Bagja Panna
#AAM26 Aam Panna Bagja is a traditional sweet and sour dish from Uttar Pradesh and Baghelkhand, made by adding fried gram flour sev (bagja) to raw mango juice. It’s a great summer heat reliever.
#AAM26 Aam Panna Bagja is a traditional sweet and sour dish from Uttar Pradesh and Baghelkhand, made by adding fried gram flour sev (bagja) to raw mango juice. It’s a great summer heat reliever.
Wash the mango thoroughly and boil it until soft. Once cooled, remove the pulp and grind it into a smooth paste. Add 2 glasses of water and mix well. Add jaggery or sugar, along with black salt, white salt, chili powder, and cumin powder. (Some people boil it at this stage.)

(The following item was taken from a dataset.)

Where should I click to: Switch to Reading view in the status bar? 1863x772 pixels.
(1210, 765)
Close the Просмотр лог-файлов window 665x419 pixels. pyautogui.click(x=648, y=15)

Now, to make the Bagja, add all the ingredients to the gram flour and add water little by little to make a smooth batter (do not make the batter too thin). Cover and let it sit for 5 minutes. Heat oil in a pan. Pour the batter into a plastic cone or the one used for making jalebis. Form the Bagja into large jalebi-like circles on medium flame. Fry them until golden brown on all sides and add them to the Aam Panna.
Now, heat oil for the tempering. Fry the cumin seeds and chili powder. Add asafoetida. Immediately pour the Aam Panna Bagja and cover. The delicious Aam Panna Bagja is ready. Serve it with puri, roti, or rice.